The Roman empire conquered two kinds of peoples: those that were already part of Alexandrine successor states--whose lives would not be altered significantly by a change of Hellenistic overlords--and those with relatively parochial political structures like the Gauls or the Iberian Celts, who lacked a central authority or central principle to organize resistance. Notably, the Romans never had any serious chance at conquering and annexing the Parthian kingdom.
I bring up these examples because in the modern world, there aren't really any peoples who satisfy (1) or (2), and my thesis is that a people who do not satisfy (1) or (2) are essentially unconquerable even in the medium term. Moreover, I tend to believe that this fact extends to most threats to a people's sovereignty or collective pride from an outside power. People in the modern world will not be beaten down. And this spawns any number of bloody responses, state-organized or not, sometimes fairly noble resistance to an occupying power, sometimes seemingly inexplicable civil wars--the actual response is conditioned on a ridiculously complex array factors, and only a fool would try to make a specific prediction before the fact. From the standpoint of the occupier, though, the high-level prediction that the engagement will lead to disaster is almost certain bet: the target will not yield, and then something horrible will happen.
Israel and the U.S. should know better by now. We should know better than to think that even elements of backwardness belie some fundamental weakness or vulnerability to persuasion by force. The Lebanese, or specifically Hezbollah, were never going to yield. We would all be safest assuming that no one will ever yield. It's not a terribly heroic conclusion--epics of iron-willed nations who stand against all odds are off the table--everyone stands, or if they fall, the get back up. When they get back up, they do it with righteous fury. The question "Is this nation strong, or will they yield?" can always be answered: they are strong.
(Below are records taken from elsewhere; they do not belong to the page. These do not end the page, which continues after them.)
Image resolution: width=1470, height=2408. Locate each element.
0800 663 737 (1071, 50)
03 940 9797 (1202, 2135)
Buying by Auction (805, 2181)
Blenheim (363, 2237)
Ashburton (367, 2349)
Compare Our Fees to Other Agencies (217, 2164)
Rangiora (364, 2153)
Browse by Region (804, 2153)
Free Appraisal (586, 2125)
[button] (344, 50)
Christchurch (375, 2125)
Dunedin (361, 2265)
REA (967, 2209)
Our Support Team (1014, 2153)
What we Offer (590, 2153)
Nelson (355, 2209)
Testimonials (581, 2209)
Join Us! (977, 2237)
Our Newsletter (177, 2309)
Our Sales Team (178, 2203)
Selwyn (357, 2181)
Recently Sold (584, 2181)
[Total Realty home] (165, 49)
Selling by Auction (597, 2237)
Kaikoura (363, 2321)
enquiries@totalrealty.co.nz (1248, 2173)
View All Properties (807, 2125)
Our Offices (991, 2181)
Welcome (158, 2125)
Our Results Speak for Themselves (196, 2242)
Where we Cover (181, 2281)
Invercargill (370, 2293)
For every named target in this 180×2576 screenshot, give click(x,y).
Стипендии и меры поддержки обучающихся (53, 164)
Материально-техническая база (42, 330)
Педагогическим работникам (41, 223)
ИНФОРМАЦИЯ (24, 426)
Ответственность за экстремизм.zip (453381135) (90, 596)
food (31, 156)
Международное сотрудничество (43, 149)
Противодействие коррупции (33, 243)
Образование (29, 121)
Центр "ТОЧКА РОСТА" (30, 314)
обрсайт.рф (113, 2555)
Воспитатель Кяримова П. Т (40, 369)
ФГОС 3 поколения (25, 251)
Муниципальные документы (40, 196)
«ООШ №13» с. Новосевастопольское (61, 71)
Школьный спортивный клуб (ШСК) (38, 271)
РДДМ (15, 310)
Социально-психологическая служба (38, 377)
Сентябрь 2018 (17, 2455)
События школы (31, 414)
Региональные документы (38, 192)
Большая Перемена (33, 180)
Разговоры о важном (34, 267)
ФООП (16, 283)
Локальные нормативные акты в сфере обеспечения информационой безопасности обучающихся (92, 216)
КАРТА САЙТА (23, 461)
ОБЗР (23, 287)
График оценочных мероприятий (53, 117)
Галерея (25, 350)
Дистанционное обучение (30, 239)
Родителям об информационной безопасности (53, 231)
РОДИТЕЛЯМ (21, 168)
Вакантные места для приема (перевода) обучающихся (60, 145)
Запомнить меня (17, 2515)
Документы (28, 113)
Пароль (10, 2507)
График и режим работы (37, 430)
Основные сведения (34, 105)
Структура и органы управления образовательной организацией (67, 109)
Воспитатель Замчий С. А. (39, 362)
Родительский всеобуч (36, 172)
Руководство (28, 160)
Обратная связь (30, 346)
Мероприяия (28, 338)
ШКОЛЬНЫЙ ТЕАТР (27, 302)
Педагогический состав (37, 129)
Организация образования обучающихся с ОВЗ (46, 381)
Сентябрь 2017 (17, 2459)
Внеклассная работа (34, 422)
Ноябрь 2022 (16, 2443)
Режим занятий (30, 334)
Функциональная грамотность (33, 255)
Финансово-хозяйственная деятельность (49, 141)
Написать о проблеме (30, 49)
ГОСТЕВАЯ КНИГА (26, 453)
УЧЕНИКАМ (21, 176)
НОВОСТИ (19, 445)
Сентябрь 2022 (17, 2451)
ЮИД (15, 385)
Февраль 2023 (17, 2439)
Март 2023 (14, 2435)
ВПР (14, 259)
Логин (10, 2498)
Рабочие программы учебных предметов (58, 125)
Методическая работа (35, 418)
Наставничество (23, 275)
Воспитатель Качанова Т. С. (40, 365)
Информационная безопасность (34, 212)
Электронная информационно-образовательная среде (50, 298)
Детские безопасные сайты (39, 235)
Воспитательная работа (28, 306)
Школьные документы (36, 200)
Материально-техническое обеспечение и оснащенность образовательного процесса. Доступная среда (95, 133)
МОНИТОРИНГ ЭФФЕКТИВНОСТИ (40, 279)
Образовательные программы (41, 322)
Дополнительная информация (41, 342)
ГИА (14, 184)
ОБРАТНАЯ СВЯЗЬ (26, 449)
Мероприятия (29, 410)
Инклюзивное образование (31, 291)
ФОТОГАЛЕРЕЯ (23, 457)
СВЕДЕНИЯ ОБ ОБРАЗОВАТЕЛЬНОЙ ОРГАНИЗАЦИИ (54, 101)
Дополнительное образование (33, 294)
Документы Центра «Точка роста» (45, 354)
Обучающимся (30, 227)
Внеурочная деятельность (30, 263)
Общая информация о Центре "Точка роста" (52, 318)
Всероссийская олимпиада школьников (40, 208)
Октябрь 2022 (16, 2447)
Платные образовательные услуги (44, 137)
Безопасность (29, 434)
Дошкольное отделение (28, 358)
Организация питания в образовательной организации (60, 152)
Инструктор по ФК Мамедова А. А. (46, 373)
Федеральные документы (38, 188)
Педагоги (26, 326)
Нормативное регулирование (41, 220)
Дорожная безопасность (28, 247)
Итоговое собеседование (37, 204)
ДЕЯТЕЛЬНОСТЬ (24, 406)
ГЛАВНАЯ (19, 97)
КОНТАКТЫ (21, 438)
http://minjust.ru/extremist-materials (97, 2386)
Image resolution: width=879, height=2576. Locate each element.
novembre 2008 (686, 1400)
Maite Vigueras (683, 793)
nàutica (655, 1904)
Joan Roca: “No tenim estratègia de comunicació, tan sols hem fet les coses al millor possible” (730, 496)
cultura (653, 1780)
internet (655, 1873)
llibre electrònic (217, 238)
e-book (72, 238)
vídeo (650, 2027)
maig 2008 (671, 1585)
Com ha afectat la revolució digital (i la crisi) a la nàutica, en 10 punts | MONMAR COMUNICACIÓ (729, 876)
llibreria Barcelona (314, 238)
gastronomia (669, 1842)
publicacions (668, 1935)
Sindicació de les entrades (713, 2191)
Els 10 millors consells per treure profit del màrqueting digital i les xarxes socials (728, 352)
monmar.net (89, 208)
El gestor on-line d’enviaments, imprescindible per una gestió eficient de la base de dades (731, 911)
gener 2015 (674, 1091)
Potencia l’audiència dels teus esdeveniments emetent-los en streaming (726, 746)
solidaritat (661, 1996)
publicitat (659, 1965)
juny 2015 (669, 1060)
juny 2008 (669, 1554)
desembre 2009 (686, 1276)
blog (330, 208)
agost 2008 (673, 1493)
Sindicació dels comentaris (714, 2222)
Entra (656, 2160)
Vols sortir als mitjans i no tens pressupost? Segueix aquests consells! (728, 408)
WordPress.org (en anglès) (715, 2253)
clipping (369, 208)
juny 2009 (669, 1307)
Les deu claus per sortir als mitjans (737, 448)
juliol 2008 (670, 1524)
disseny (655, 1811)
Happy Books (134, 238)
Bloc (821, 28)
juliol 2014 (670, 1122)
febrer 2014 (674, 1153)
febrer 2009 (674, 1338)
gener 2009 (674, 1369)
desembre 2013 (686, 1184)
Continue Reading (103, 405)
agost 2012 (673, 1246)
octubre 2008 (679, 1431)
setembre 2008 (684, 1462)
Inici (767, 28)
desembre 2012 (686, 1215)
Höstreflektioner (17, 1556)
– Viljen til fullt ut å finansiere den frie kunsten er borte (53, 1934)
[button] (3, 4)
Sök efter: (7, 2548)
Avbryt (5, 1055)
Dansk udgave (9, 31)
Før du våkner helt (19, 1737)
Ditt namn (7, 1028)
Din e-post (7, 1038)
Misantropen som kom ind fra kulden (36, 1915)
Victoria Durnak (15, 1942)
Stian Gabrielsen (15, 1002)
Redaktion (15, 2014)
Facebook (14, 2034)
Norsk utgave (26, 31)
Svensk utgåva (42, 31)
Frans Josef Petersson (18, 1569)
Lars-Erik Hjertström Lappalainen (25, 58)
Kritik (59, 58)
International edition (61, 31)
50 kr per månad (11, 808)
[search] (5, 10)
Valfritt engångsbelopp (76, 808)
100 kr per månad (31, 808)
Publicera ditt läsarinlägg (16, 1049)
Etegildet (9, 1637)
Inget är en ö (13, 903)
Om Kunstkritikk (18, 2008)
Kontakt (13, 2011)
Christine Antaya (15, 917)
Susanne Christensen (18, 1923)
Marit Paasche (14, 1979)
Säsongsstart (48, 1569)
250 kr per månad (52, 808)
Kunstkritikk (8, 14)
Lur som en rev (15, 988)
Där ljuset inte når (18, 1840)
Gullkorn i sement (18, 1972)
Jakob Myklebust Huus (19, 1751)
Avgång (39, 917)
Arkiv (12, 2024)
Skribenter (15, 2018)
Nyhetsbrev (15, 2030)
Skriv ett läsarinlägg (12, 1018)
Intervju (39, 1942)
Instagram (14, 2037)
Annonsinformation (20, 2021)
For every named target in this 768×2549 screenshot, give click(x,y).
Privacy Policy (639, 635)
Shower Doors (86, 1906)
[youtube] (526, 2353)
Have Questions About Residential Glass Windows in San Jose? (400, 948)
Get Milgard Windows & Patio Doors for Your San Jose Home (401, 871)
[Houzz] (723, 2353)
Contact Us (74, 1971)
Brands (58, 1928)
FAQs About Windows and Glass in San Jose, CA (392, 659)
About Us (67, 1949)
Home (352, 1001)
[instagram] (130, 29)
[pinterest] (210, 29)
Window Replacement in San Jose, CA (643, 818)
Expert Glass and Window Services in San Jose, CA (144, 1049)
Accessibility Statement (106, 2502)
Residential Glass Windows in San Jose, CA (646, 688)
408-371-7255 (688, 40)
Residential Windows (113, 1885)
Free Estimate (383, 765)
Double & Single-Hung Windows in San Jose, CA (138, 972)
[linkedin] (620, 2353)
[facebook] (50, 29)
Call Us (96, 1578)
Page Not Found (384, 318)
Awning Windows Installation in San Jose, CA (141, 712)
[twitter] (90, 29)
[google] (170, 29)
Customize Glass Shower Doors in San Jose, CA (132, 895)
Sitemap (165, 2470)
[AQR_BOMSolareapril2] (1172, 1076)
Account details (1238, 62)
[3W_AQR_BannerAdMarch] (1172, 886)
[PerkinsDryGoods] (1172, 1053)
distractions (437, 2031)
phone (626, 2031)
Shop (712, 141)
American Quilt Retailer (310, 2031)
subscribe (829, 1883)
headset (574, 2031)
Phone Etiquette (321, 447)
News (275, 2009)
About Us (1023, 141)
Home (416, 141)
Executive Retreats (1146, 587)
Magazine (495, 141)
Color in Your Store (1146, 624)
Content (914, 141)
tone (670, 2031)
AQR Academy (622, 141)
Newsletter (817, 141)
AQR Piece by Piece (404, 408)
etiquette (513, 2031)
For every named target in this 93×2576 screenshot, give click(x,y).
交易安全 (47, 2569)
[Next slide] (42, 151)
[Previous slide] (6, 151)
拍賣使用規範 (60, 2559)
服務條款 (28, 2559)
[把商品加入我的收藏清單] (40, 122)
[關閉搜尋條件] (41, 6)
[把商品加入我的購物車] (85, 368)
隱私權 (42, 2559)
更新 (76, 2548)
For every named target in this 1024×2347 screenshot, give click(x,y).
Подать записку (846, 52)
All nations are sufficiently heroic.
I'm wandering now, so let me try to summarize. For myself, I am a pacifist for non-pragmatic reasons, but I think even the pragmatist really has to look at pacifism seriously now. Only idiots fight wars when they are not obviously compelled or when they cannot guarantee the victory. In the modern world, we can
never guarantee or even seriously expect anything but a terribly pyrrhic victory or a genocidal mess. Any serious international agenda has to begin with something like the following: "The people over there are going to do what
they want, or if threatened, they
are going to do what none of us want."